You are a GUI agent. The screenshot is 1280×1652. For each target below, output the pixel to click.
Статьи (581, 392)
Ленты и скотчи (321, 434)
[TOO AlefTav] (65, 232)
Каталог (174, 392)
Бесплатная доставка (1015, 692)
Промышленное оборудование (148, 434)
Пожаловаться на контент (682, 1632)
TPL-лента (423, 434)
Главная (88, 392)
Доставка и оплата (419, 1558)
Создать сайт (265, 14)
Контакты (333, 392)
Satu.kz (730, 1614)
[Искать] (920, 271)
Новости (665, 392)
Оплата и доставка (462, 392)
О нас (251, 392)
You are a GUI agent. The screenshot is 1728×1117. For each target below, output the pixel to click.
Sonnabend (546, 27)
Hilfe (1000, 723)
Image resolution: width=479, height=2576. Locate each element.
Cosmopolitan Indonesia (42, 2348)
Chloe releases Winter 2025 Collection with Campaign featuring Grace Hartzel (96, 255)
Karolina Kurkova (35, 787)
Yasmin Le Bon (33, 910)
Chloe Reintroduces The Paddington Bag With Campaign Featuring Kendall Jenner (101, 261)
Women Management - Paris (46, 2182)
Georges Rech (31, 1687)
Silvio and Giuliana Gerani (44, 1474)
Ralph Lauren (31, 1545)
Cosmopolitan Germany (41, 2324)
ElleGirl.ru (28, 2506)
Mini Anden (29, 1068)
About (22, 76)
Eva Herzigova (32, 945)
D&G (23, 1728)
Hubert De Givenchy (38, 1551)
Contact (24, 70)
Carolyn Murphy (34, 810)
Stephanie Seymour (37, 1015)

» **Exercise requirements**: From the listing above, copy all lines holding the word "below".

» **Answer box**:
You are a GUI agent. The screenshot is 1280×1652. For each target below, output the pixel to click.
You are a GUI agent. The screenshot is 1728×1117. For each target below, output the pixel to click.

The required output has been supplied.